======== DATA FOR ANALYSIS ========
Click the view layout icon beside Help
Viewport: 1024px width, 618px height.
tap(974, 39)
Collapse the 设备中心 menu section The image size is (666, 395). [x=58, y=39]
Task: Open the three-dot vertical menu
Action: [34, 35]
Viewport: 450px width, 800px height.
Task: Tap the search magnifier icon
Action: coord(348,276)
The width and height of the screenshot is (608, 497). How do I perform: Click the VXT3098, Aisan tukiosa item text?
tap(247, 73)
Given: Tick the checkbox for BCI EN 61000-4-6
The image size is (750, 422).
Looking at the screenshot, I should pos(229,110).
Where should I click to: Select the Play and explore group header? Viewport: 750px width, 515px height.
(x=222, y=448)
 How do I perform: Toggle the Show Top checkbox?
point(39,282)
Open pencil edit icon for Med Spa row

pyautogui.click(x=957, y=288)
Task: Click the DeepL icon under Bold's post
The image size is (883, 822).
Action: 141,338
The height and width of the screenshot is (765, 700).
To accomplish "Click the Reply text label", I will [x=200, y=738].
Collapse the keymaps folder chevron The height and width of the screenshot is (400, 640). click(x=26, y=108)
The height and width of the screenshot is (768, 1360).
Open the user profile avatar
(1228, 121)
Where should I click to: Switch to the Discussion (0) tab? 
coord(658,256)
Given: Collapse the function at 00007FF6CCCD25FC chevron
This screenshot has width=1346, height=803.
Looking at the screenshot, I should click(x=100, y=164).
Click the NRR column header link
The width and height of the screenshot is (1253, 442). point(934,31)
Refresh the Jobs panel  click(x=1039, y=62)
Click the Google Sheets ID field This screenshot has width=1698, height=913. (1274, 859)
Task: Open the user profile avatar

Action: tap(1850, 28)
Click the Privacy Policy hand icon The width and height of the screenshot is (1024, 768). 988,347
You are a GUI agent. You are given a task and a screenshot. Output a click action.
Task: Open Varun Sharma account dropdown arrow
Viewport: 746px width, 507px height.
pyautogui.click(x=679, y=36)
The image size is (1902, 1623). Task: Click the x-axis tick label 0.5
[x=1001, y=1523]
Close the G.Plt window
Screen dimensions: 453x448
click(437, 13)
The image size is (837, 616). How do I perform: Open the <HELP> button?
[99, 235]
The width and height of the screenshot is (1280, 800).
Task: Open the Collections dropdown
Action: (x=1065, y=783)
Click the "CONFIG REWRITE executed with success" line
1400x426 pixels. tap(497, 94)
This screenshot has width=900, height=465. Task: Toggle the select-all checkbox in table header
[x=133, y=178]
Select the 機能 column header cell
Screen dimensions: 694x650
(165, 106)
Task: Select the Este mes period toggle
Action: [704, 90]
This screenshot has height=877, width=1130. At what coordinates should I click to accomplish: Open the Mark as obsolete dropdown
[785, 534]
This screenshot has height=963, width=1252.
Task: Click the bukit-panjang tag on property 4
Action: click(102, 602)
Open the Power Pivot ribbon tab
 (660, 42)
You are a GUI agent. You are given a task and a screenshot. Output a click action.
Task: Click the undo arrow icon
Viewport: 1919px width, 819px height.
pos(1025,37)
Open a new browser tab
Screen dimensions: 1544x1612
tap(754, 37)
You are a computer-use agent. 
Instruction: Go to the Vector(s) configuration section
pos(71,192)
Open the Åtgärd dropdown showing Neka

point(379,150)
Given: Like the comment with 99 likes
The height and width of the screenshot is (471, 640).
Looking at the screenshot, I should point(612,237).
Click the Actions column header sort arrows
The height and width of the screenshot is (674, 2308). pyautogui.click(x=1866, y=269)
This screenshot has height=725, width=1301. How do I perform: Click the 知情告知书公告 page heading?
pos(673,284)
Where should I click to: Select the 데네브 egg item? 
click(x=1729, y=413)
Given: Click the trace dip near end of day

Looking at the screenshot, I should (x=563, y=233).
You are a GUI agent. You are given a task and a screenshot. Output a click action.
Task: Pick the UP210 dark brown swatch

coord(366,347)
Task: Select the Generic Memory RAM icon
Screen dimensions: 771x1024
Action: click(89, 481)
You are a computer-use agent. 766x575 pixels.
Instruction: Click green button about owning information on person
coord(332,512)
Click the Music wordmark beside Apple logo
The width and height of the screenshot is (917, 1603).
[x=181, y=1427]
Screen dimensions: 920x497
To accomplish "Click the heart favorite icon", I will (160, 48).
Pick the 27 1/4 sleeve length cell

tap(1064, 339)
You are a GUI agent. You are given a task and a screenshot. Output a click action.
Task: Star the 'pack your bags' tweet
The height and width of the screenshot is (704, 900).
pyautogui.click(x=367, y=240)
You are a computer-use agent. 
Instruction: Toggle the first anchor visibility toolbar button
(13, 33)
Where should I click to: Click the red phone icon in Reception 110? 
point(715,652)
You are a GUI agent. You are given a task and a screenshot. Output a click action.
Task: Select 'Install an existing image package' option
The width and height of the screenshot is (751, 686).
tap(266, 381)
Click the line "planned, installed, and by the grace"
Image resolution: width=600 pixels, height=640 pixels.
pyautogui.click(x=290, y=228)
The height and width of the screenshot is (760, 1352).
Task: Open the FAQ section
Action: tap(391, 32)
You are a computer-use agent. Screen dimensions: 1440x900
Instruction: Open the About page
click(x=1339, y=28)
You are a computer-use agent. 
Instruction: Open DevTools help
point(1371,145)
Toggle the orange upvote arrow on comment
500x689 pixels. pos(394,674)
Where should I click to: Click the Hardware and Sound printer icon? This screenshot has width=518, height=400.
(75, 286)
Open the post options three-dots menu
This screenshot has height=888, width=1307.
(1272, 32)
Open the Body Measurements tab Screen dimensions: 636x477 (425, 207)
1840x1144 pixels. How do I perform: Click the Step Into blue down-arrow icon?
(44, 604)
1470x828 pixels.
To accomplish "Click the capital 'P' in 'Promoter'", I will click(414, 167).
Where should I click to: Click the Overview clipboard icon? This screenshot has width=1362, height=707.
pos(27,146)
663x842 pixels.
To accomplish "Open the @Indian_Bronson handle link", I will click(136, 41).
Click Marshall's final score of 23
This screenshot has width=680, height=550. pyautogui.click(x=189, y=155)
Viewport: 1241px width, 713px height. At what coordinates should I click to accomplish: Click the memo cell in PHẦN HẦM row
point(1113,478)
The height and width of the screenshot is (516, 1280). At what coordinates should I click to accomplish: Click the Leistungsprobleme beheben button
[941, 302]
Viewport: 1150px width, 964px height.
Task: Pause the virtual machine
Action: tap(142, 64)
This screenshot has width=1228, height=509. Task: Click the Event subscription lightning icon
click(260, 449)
========
* _ACTIVITY_
Quote the data above verbatim from its first line to the line that includes "Click the Google", with both boundary lines retained.

* _SOLVED EXERCISE_
Click the view layout icon beside Help
Viewport: 1024px width, 618px height.
tap(974, 39)
Collapse the 设备中心 menu section The image size is (666, 395). [x=58, y=39]
Task: Open the three-dot vertical menu
Action: [34, 35]
Viewport: 450px width, 800px height.
Task: Tap the search magnifier icon
Action: coord(348,276)
The width and height of the screenshot is (608, 497). How do I perform: Click the VXT3098, Aisan tukiosa item text?
tap(247, 73)
Given: Tick the checkbox for BCI EN 61000-4-6
The image size is (750, 422).
Looking at the screenshot, I should pos(229,110).
Where should I click to: Select the Play and explore group header? Viewport: 750px width, 515px height.
(x=222, y=448)
 How do I perform: Toggle the Show Top checkbox?
point(39,282)
Open pencil edit icon for Med Spa row

pyautogui.click(x=957, y=288)
Task: Click the DeepL icon under Bold's post
The image size is (883, 822).
Action: 141,338
The height and width of the screenshot is (765, 700).
To accomplish "Click the Reply text label", I will [x=200, y=738].
Collapse the keymaps folder chevron The height and width of the screenshot is (400, 640). click(x=26, y=108)
The height and width of the screenshot is (768, 1360).
Open the user profile avatar
(1228, 121)
Where should I click to: Switch to the Discussion (0) tab? 
coord(658,256)
Given: Collapse the function at 00007FF6CCCD25FC chevron
This screenshot has width=1346, height=803.
Looking at the screenshot, I should click(x=100, y=164).
Click the NRR column header link
The width and height of the screenshot is (1253, 442). point(934,31)
Refresh the Jobs panel  click(x=1039, y=62)
Click the Google Sheets ID field This screenshot has width=1698, height=913. (1274, 859)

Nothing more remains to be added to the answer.